◆ **Exercise aim**
From the listing below, reproduce verbatim everything from the line containing "pixels, height=803 pixels." down to the line containing "center [29, 110].", including both of those lines.

◆ **Data lines**
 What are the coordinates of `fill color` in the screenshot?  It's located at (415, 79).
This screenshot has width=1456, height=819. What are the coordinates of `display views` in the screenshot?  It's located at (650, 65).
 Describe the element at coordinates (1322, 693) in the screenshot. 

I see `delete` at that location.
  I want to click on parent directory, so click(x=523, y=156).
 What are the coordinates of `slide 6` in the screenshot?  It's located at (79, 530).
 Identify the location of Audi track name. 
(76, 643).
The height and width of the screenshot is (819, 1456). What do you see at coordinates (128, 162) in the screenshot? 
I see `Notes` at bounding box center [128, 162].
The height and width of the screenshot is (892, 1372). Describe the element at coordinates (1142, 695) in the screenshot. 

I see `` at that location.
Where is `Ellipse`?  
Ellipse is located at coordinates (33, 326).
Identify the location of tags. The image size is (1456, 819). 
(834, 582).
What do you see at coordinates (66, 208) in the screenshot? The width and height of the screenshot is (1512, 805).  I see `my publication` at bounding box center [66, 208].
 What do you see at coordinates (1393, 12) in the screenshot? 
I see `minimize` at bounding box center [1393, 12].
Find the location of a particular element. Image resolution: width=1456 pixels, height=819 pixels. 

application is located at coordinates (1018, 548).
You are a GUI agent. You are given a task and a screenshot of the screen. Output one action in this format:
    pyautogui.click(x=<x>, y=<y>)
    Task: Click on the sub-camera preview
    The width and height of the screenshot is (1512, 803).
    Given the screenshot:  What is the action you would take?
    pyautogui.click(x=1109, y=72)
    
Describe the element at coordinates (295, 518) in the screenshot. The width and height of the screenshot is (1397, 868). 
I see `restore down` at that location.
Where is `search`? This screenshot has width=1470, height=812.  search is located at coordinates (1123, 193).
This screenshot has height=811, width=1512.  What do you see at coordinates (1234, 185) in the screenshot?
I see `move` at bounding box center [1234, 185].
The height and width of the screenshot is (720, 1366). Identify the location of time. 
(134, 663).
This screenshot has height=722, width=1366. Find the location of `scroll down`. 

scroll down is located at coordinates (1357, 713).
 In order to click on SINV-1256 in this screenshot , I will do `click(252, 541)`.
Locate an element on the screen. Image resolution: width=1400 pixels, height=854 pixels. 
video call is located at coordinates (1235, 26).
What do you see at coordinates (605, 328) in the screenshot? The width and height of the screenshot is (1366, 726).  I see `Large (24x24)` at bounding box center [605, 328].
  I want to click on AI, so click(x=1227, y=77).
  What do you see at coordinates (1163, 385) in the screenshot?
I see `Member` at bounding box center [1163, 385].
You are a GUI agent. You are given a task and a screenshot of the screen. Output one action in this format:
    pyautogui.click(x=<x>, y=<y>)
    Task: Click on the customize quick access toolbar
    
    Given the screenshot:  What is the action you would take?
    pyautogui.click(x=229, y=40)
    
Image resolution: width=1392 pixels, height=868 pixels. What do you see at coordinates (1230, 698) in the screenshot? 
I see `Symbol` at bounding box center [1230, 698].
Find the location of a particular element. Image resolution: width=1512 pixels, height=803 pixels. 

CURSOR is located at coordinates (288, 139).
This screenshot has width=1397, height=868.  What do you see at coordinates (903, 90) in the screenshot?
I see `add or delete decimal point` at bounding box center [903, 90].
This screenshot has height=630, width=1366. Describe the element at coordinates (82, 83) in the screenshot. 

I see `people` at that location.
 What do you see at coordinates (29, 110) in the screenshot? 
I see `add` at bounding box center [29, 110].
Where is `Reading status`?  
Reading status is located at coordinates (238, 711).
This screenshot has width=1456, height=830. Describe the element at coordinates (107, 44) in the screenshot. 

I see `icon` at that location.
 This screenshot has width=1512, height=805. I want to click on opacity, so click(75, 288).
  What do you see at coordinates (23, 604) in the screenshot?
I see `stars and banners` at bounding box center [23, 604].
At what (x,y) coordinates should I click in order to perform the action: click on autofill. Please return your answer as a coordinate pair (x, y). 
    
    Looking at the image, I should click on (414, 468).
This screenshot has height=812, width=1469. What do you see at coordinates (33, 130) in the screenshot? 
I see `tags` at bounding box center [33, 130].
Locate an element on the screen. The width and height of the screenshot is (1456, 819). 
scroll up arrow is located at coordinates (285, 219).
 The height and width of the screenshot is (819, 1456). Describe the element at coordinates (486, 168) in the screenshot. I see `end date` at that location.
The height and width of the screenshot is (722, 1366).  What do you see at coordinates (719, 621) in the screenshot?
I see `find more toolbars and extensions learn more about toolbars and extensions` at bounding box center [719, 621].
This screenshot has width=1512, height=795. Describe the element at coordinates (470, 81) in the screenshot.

◆ **Expected answer**
Find the location of a particular element. Image resolution: width=1512 pixels, height=803 pixels. 

CURSOR is located at coordinates (288, 139).
This screenshot has width=1397, height=868.  What do you see at coordinates (903, 90) in the screenshot?
I see `add or delete decimal point` at bounding box center [903, 90].
This screenshot has height=630, width=1366. Describe the element at coordinates (82, 83) in the screenshot. 

I see `people` at that location.
 What do you see at coordinates (29, 110) in the screenshot? 
I see `add` at bounding box center [29, 110].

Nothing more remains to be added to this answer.